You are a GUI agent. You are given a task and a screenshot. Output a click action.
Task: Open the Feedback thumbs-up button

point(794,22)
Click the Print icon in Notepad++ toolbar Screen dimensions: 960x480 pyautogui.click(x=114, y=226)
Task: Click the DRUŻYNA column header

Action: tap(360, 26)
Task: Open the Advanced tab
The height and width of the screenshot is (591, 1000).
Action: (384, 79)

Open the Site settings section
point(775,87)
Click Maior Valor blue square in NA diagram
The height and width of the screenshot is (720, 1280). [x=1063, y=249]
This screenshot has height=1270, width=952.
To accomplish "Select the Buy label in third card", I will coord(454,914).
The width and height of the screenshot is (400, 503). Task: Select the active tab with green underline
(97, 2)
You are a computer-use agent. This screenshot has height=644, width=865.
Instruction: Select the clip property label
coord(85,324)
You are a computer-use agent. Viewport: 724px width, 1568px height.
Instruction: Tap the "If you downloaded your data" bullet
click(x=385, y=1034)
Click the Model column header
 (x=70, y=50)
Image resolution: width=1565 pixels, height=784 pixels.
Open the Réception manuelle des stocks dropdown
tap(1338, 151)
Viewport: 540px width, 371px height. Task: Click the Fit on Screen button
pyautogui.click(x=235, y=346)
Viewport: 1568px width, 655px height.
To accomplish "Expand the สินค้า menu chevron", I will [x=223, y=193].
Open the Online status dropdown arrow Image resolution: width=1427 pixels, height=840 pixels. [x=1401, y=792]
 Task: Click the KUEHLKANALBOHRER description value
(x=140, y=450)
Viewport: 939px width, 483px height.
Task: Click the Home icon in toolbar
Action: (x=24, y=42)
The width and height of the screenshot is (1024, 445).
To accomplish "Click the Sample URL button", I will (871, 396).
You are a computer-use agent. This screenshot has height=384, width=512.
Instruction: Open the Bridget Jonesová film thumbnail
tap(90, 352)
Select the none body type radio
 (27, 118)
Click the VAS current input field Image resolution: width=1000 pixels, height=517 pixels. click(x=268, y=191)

#####

Task instructions: Retype the listing above exactly as it appears.

Solution to this task:
You are a GUI agent. You are given a task and a screenshot. Output a click action.
Task: Open the Feedback thumbs-up button

point(794,22)
Click the Print icon in Notepad++ toolbar Screen dimensions: 960x480 pyautogui.click(x=114, y=226)
Task: Click the DRUŻYNA column header

Action: tap(360, 26)
Task: Open the Advanced tab
The height and width of the screenshot is (591, 1000).
Action: (384, 79)

Open the Site settings section
point(775,87)
Click Maior Valor blue square in NA diagram
The height and width of the screenshot is (720, 1280). [x=1063, y=249]
This screenshot has height=1270, width=952.
To accomplish "Select the Buy label in third card", I will coord(454,914).
The width and height of the screenshot is (400, 503). Task: Select the active tab with green underline
(97, 2)
You are a computer-use agent. This screenshot has height=644, width=865.
Instruction: Select the clip property label
coord(85,324)
You are a computer-use agent. Viewport: 724px width, 1568px height.
Instruction: Tap the "If you downloaded your data" bullet
click(x=385, y=1034)
Click the Model column header
 (x=70, y=50)
Image resolution: width=1565 pixels, height=784 pixels.
Open the Réception manuelle des stocks dropdown
tap(1338, 151)
Viewport: 540px width, 371px height. Task: Click the Fit on Screen button
pyautogui.click(x=235, y=346)
Viewport: 1568px width, 655px height.
To accomplish "Expand the สินค้า menu chevron", I will [x=223, y=193].
Open the Online status dropdown arrow Image resolution: width=1427 pixels, height=840 pixels. [x=1401, y=792]
 Task: Click the KUEHLKANALBOHRER description value
(x=140, y=450)
Viewport: 939px width, 483px height.
Task: Click the Home icon in toolbar
Action: (x=24, y=42)
The width and height of the screenshot is (1024, 445).
To accomplish "Click the Sample URL button", I will (871, 396).
You are a computer-use agent. This screenshot has height=384, width=512.
Instruction: Open the Bridget Jonesová film thumbnail
tap(90, 352)
Select the none body type radio
 (27, 118)
Click the VAS current input field Image resolution: width=1000 pixels, height=517 pixels. click(x=268, y=191)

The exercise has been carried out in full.